Some APIs want data POSTed to them. There are two forms of this.

Inline

curl -v -d "some=data" "http://blah.com/cool/api"

From File

curl -v -d @filename "http://blah.com/cool/api"

In either case, cURL defaults the content-type to the ubiquitous “application/x-www-form-urlencoded”. While this is often the correct thing to do, by default, there are a couple of things to keep in mind: one, this assumes that the data you’re inlining, or that is in your file, is indeed formatted as such (e.g. key=value pairs). two, when the API you’re working with does NOT want data in this format, you need to explicitly override the content-type header like so.

curl -v -d "someotherkindofdata" "http://blah.com/cool/api" --header "Content-Type: foo"

Authentication

Passing HTTP-basic authentication credentials along is easy.

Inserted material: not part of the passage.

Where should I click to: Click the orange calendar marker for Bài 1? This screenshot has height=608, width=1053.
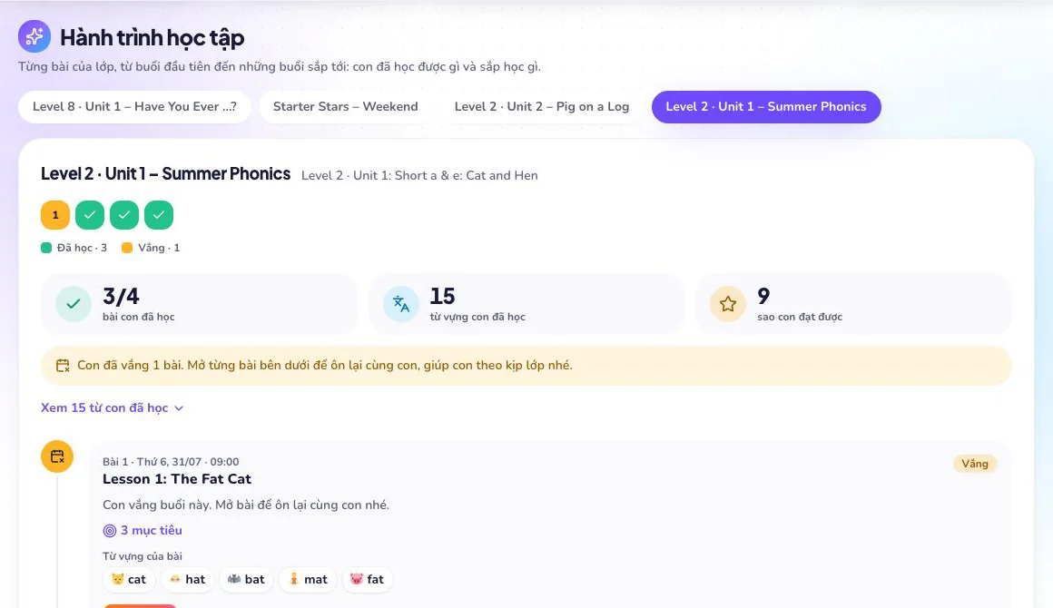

curl -v -uUSERNAME[:PASSWORD] "http://blah.com/cool/api"

You can inline the password, but keep in mind your password will be cached in your shell history logs.

Show Me Everything

You’ll notice I’m using the “-v” option on all of my requests. “-v” allows me to see all the HTTP-level interaction (method, headers, etc), with the exception of a request POST body, which is crucial for debugging interaction issues. You’ll also need to use “-v” to watch streaming data fly by.

Crossing the Streams (cURL + tidy)

Most web services these days spew XML formatted data, and it is often not whitespace formatted such that a human can read it easily. Enter tidy. If you pipe your cURL output to tidy, all of life’s problems will melt away like a fallen ice-cream scoop on a hot summer sidewalk.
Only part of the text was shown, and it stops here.